• What to produce: Among the lines below, copy each one in which "Pianta" appears.

BEGIN Given records

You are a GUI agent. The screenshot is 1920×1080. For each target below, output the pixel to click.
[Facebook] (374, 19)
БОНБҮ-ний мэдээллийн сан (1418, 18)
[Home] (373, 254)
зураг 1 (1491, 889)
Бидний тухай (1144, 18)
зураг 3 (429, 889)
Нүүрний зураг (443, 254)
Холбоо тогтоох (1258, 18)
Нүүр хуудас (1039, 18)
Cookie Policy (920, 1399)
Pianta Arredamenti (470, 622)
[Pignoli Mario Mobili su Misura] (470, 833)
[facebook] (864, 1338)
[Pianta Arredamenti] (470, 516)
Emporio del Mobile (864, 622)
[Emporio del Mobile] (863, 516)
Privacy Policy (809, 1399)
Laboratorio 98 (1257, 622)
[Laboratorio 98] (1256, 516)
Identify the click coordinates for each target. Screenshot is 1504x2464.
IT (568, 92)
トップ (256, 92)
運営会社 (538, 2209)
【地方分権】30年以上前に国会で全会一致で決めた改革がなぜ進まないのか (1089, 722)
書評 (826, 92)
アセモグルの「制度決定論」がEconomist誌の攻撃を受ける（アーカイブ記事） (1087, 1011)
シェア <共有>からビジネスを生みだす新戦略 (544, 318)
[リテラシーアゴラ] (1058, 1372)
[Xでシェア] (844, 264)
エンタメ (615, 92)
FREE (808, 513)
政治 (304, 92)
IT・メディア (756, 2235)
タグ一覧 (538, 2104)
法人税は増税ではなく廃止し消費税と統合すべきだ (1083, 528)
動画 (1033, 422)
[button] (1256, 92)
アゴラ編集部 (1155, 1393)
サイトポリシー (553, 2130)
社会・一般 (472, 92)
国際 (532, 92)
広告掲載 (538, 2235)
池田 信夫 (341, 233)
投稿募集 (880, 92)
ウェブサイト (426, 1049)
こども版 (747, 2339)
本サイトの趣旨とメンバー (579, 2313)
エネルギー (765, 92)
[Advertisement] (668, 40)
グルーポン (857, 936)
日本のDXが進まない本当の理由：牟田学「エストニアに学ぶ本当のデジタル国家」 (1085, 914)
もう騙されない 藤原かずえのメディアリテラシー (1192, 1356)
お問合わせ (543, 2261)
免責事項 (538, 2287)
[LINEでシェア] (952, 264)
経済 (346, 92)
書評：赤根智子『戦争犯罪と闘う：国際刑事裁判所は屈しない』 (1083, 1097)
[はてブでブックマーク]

END Given records

• Answer space:
Pianta Arredamenti (470, 622)
[Pianta Arredamenti] (470, 516)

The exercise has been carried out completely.